WHAT THE TASK REQUIRES: Print each of the following lines word for word, omitting the pictures.

══ EXCERPTED DATA ══

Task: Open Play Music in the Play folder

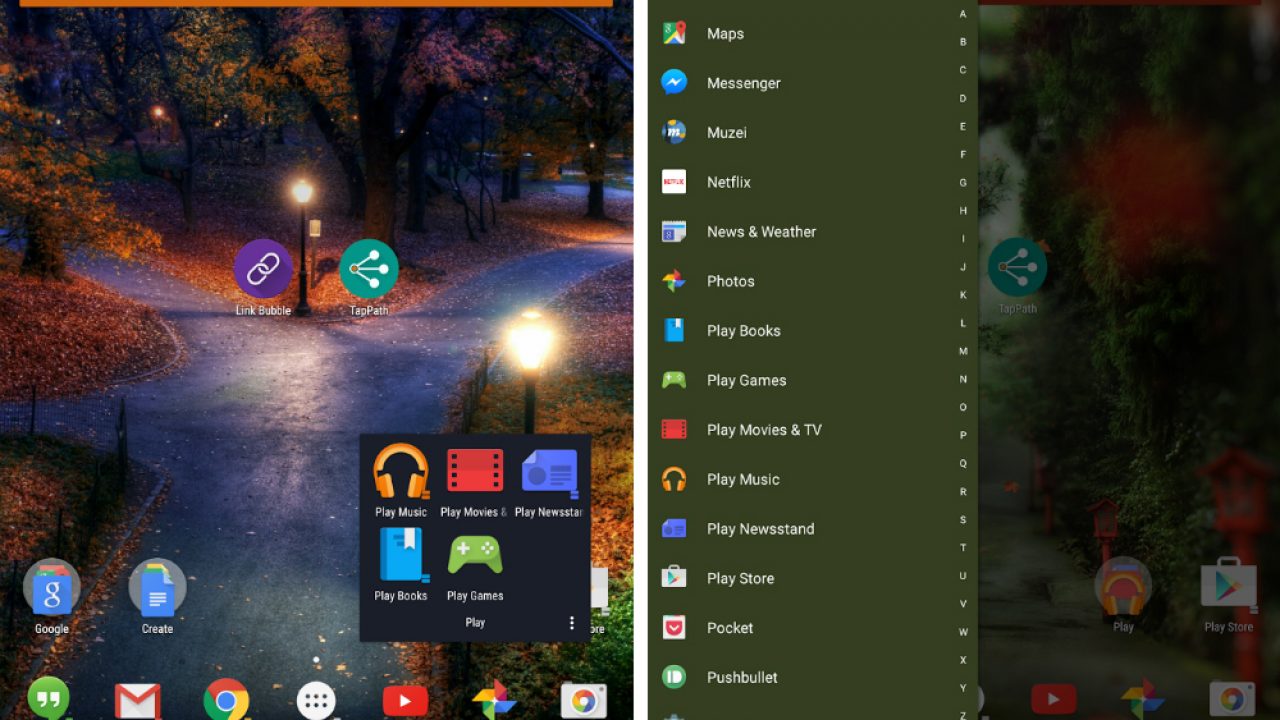Action: click(401, 472)
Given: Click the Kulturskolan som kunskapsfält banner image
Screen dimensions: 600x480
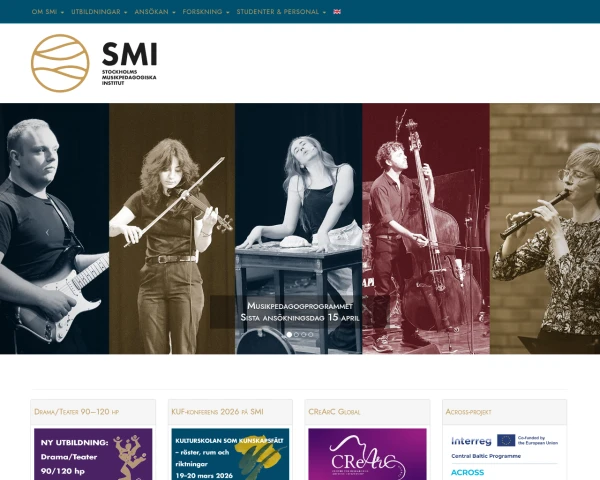Looking at the screenshot, I should click(x=230, y=454).
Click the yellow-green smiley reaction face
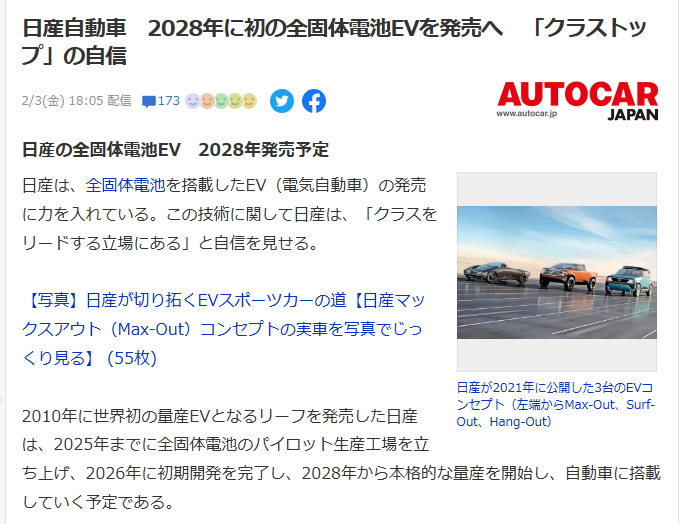 tap(235, 101)
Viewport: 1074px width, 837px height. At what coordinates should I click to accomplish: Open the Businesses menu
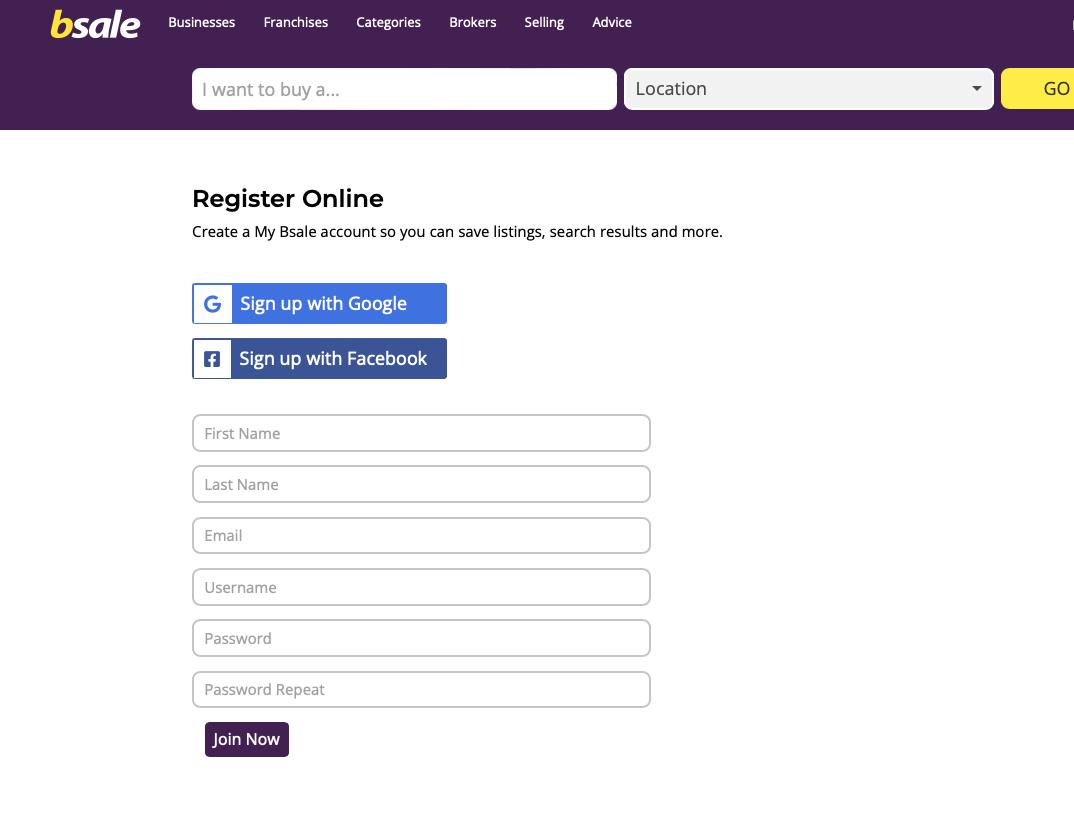[202, 22]
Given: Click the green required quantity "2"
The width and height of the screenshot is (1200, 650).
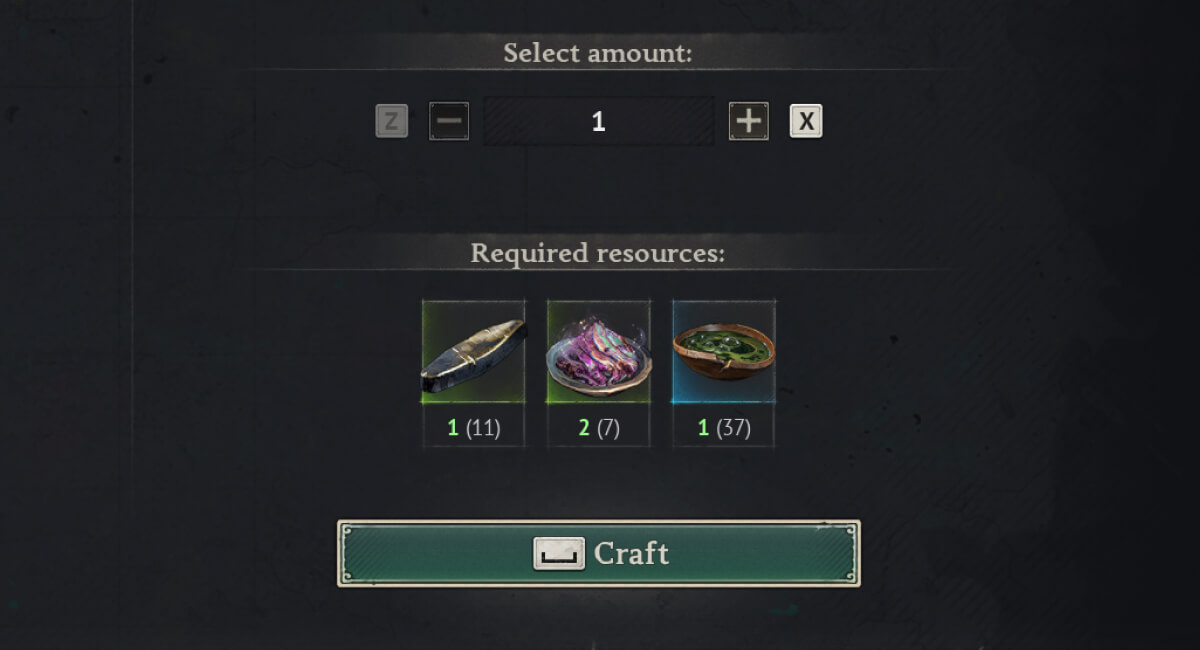Looking at the screenshot, I should point(584,429).
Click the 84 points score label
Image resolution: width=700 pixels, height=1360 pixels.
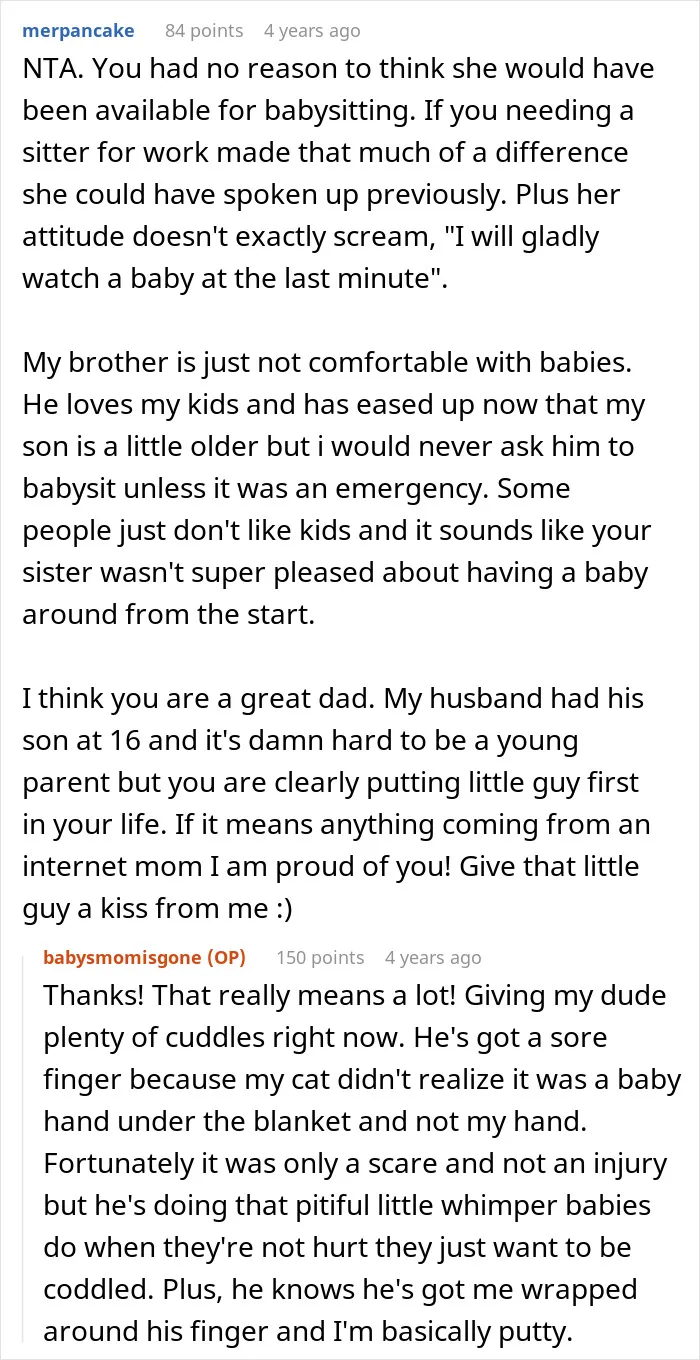pyautogui.click(x=204, y=31)
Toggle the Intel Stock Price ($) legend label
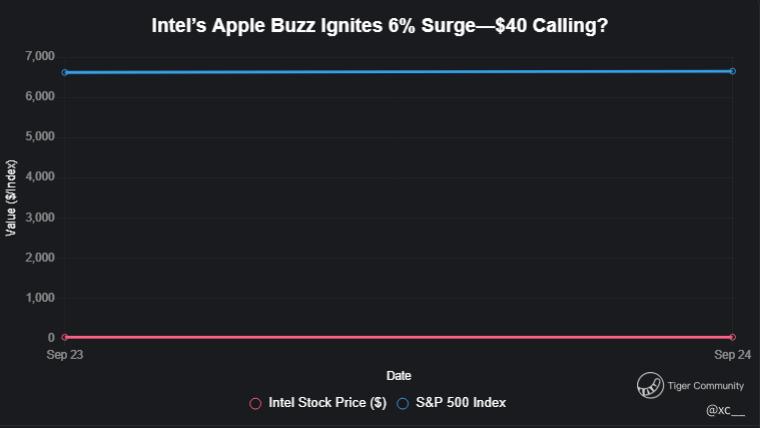 click(x=327, y=403)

═══

IN RESPONSE:
Task: Open Play Music in the Play folder

Action: click(401, 472)
Given: Click the Kulturskolan som kunskapsfält banner image
Screen dimensions: 600x480
Looking at the screenshot, I should click(x=230, y=454).
Click the yellow-green smiley reaction face
 tap(235, 101)
Viewport: 1074px width, 837px height. At what coordinates should I click to accomplish: Open the Businesses menu
[202, 22]
Given: Click the green required quantity "2"
The width and height of the screenshot is (1200, 650).
Looking at the screenshot, I should point(584,429).
Click the 84 points score label
Image resolution: width=700 pixels, height=1360 pixels.
pyautogui.click(x=204, y=31)
Toggle the Intel Stock Price ($) legend label
 click(x=327, y=403)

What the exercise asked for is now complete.